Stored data
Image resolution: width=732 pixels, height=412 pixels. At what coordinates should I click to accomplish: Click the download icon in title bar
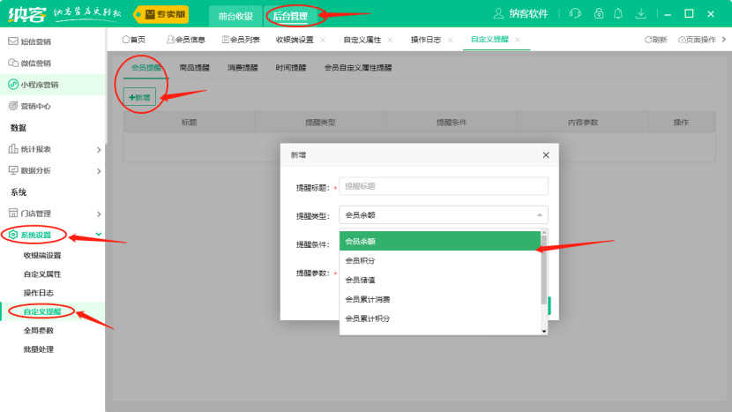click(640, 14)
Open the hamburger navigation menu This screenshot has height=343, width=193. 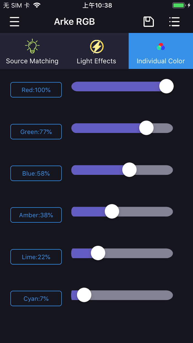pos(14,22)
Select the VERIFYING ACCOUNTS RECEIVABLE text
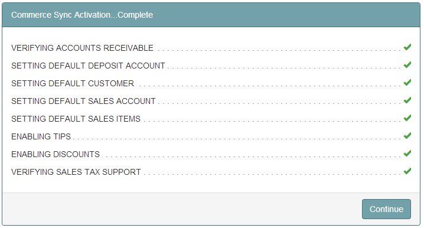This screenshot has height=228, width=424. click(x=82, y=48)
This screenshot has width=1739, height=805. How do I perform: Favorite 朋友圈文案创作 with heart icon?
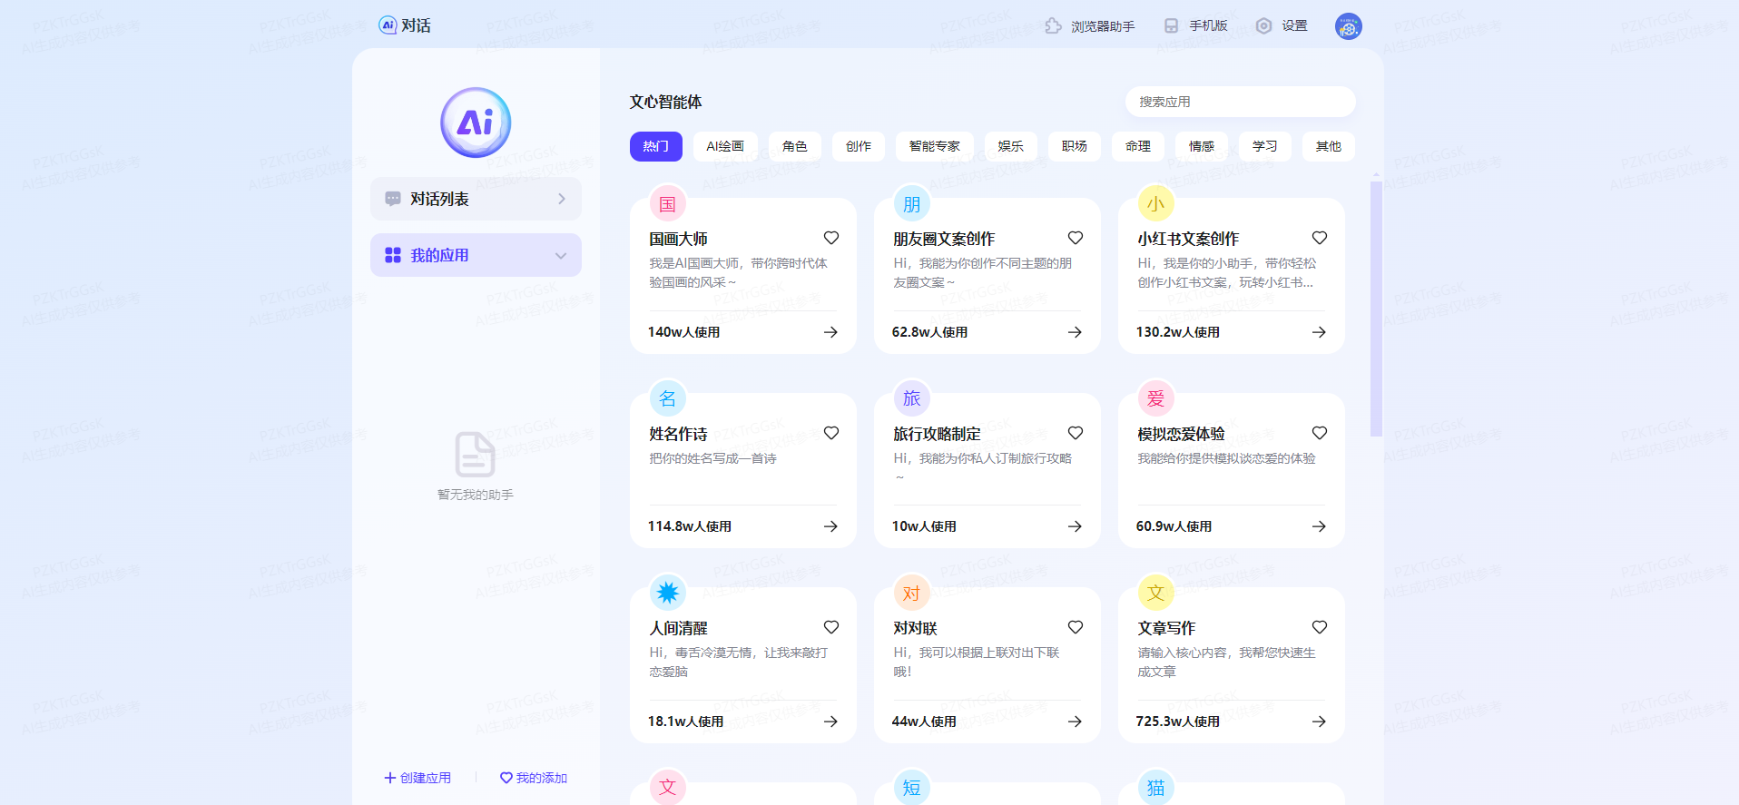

Problem to solve
In the data above, find the line containing "Select the VERIFYING ACCOUNTS RECEIVABLE text", then output it and every later line exactly, without the pictures.

Task output
Select the VERIFYING ACCOUNTS RECEIVABLE text
This screenshot has height=228, width=424. click(x=82, y=48)
This screenshot has width=1739, height=805. How do I perform: Favorite 朋友圈文案创作 with heart icon?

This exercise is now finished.